To the best of our knowledge, our study is the first to determine how genetically and chemically eliminating all B. subtilis extracytoplasmic proteases affects heterologous protein display. However, other groups have studied how these parameters influence the abundance and stability of secreted heterologous proteins. Pohl et al. used the BRB strains to examine the effect of deleting extracytoplasmic proteases on the amount of secreted anthrax protective antigen (PA) (Pohl, Bhavsar et al. 2013). PA reached highest concentrations in the growth medium of BRB08, and similar to our findings with Cel8A-LysM, strain BRB14 produced lower amounts of heterologous PA. Interestingly, they found that levels of SdpC, a toxin that kills non-sporulating cells by collapsing the PMF and inducing autolysis was significantly increased in BRB07 and BRB08, as compared to B. subtilis 168. This supports our hypothesis that Cel8A-LysM display levels decrease during stationary phase due to cell lysis. Similar to our findings with surface displayed Cel8A-LysM, Westers et al., demonstrated that adding chemical protease inhibitors to the growth media and using strains that genetically deleted endogenous extracytoplasmic proteases jointly improved the production of protease-sensitive secreted proteins (Westers, Westers et al. 2008).

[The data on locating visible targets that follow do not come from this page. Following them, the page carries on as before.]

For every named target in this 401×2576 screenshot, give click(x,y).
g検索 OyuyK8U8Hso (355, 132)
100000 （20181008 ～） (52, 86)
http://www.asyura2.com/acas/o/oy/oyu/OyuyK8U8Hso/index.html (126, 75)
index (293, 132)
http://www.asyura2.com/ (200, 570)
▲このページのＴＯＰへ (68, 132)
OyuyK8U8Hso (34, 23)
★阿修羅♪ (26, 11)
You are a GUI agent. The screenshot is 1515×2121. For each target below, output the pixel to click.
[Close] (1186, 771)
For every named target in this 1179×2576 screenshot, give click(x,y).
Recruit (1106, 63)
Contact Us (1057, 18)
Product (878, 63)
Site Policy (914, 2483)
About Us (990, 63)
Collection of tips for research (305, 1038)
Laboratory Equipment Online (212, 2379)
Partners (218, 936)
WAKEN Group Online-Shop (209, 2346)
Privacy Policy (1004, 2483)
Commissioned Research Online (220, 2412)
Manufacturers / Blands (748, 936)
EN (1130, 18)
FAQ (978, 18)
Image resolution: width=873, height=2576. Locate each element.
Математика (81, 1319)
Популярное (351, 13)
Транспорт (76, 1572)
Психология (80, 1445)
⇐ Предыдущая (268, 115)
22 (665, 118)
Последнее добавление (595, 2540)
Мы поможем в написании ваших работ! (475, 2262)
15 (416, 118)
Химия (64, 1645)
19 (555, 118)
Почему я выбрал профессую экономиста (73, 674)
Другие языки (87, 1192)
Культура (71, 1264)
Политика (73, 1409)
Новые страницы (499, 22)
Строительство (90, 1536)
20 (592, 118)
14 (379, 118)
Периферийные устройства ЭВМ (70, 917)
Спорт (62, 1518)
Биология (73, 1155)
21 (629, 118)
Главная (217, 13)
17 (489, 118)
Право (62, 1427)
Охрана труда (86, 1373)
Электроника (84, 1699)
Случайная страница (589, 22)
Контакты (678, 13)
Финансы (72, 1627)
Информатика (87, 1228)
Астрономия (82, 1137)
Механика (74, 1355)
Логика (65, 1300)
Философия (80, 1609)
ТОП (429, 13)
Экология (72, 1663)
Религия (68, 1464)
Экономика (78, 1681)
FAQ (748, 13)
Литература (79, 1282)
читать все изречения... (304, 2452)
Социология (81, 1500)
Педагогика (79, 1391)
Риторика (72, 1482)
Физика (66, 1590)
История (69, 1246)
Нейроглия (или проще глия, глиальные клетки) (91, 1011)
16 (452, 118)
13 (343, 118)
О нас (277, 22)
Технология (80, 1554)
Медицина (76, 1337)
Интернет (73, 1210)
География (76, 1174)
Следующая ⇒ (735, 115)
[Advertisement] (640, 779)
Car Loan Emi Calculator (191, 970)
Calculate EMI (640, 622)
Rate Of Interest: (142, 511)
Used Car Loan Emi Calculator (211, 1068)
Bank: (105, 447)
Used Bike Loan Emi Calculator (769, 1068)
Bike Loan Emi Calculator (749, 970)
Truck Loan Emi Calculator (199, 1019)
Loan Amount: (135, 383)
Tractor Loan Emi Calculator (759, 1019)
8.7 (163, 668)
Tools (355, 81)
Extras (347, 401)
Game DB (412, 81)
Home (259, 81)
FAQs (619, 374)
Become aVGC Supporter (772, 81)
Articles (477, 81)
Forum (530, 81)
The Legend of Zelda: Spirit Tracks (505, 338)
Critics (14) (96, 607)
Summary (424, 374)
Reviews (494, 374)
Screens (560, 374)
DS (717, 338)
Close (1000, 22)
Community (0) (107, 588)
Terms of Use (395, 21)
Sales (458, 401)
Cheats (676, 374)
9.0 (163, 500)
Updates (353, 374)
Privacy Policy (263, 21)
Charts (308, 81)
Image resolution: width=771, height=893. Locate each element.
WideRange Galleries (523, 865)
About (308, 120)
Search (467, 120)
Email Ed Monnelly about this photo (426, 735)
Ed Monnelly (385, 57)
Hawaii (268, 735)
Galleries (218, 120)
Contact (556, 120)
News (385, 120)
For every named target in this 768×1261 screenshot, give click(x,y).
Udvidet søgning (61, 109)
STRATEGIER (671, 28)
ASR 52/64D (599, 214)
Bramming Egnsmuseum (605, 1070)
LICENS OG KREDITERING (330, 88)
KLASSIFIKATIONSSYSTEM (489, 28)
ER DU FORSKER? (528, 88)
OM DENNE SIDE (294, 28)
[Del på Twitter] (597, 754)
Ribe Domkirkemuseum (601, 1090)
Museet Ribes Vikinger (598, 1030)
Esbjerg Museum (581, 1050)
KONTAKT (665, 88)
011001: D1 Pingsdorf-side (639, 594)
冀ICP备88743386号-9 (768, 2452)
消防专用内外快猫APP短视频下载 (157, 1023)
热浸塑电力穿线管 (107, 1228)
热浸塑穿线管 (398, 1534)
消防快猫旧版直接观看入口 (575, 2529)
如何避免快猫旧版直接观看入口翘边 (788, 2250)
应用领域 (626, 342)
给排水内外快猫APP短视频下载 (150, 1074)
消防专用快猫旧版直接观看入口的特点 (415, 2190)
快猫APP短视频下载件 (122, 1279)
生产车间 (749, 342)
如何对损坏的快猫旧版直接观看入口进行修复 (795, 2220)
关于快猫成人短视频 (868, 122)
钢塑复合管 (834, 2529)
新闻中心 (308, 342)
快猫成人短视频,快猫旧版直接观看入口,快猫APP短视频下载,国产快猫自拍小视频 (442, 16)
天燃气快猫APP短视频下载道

For many biotechnological applications, protein-coated B. subtilis cells will need to be stable for several days. We therefore developed a two-step procedure to stably coat BRB08 cells with Cel8A-LysM. BRB08 cells were used because they can be coated with proteins at high density and they eliminate the greatest number of proteases without causing large increases in membrane stress (Fig. 7). In the procedure, BRB08 cells expressing Cel8A-LysM are grown to mid-log phase in the presence of chemical protease inhibitors, and then harvested and dissolved in stabilizing buffer that contains either glycerol or glucose. These oxidizable carbon sources are believed to help maintain the electrochemical membrane gradient, which if lost may cause changes in bacterial surface chemistry that promote autolysin activity (Jolliffe, Doyle et al. 1981). The two-step procedure using either glycerol or glucose additives greatly increases the stability of protein coated B. subtilis cells, enabling the intact Cel8A-LysM reporter to be displayed for nearly three days (Fig. 7). Other additives may also prove useful in stabilizing displaying proteins, such as TiO₂ nanoparticles that have recently been show to limit autolysis as well (McGivney, Han et al. 2017). Further rational modification of the protease deficient strains may also improve display and stability, as genetically eliminating the production of lytC and/or lytD (or σ^D that controls their expression) reduces cellular lysis (Blackman, Smith et al. 1998) and improves protein display (Kobayashi, Toida et al. 2000). However, these mutant strains adopt a filamentous phenotype during exponential growth that may exacerbated when the cells are further engineered to display proteins. Potentially, fine-tuning the levels of modulators of autolysin activity such as YoeB may prove useful to stabilize the cell wall and inhibit cell lysis (Salzberg and Helmann 2007). Significant gains in copy number and stability could also be achieved by displaying heterologous proteins that are more resistant to proteolysis than the Cel8A-LysM reporter. Finally, directed evolution approaches have enormous promise for creating surface optimized engineered microbes, which would have a plethora of potential biotechnological applications.